CSS exams: frozen in time
After seeing the baffling CSS questions doing rounds on social media, I picked up the phone and called a retired federal secretary who belongs to the 1968 batch of the erstwhile CSP. I asked him about the competitive exam that he had to appear for, more than half a century ago. What he told me was not much different from what I had experienced in my own CSS exam 22 years ago. I then looked at the CSS question papers from last year and realised that they are still the same.
With all the developments in technology and recruitment practices, the CSS exams have somehow managed to remain frozen in time, for at least half a century, and presumably since 1947. Perhaps the only innovations have been clustering of elective subjects and inclusion of multiple-choice questions. The latter, if one judges it by the standard of leaked questions, has been a disaster.
How do you manage to stand still for decades while the world moves on? The answer is only known to an outdated government machinery, manifesting the remnants of the colonial British system.
But unlike us, the British moved on.
The UK civil service follows a four-stage recruitment process. The first stage is the ‘application sift’ to screen the applicants. This is something that the Federal Public Service Commission (FPSC) also does, but in a fairly rudimentary fashion. While the UK civil service requires writing a personal statement, a standard practice for international undergraduate and graduate admissions, the CSS application is limited to biographical and academic information.
The second stage consists of standardised tests taken to narrow down the applicants’ pool to about 20% of the candidates, through a simple, efficient, automated and low-cost process. The test includes questions on functional knowledge of contemporary issues or on standard IQ. The FPSC on the other hand undertakes the full-scale CSS exam for 18,000+ candidates, including 12 papers. It is a massive exercise that results in the selection of 300-400 candidates who are then taken to the interview stage. The pattern of exams is such that candidates can often game the system or get undue advantage based on disparity in how different subjects are scored.

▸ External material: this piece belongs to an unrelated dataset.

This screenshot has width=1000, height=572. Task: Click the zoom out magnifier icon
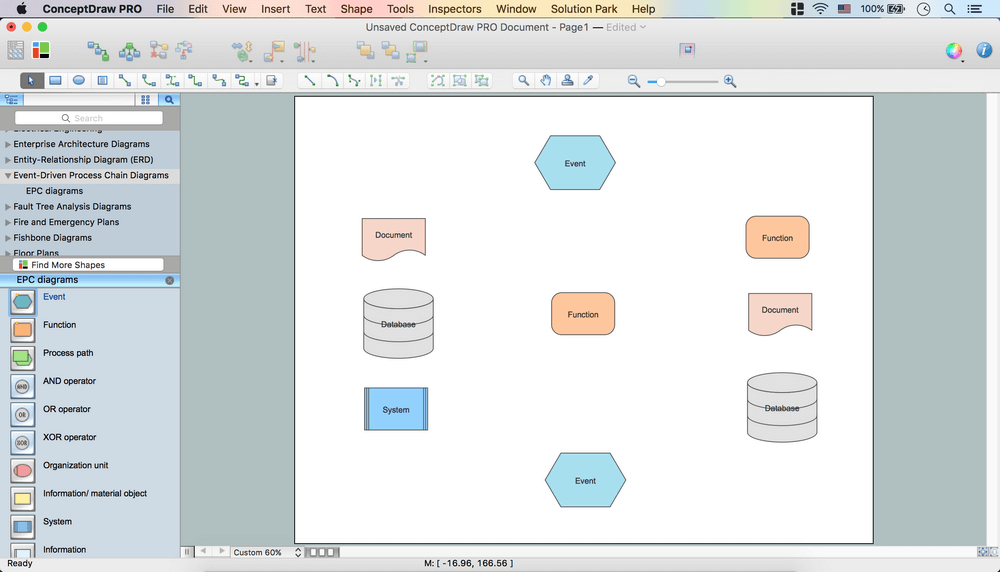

The third and the most critical stage in the UK civil service recruitment is a two-day assessment centre. The assessment centre method has gained immense popularity in recent years and has been widely adopted by public and private sectors. The method includes a standardised evaluation of behaviour based on simulations, interviews, group activities, etc. to help in revealing various aspects of a candidate’s personality. Since this is a resource-intensive method, very few candidates are taken to this stage.
Pakistan’s CSS recruitment excludes this most important stage altogether and instead relies on a primitive psychological evaluation that leads to suitability restrictions on a handful of candidates.
The fourth stage is the panel interview, which is very similar to the final CSS interview, but by then it can hardly compensate for the critical weaknesses in the first three stages of the CSS exam.
The cost of this outdated system is huge. In 2019-20, FPSC spent Rs810 million for 290 CSS allocations and 1,000 other general recruitments. The average cost per recruitment turned out to be a staggering Rs600,000+. But even more alarmingly, considering the massive scale of CSS exams taking up at least 50% capacity of FPSC, one can safely assume that the government spent about Rs1.4 million to recruit each CSS candidate. As a comparison, LUMS charges about a million rupees per annum from an MBA student, for a full year of teaching, after selecting him from a wide pool of applicants.
It’s time to reform the expensive and outdated CSS examination system.
Published in The Express Tribune, February 23rd, 2021.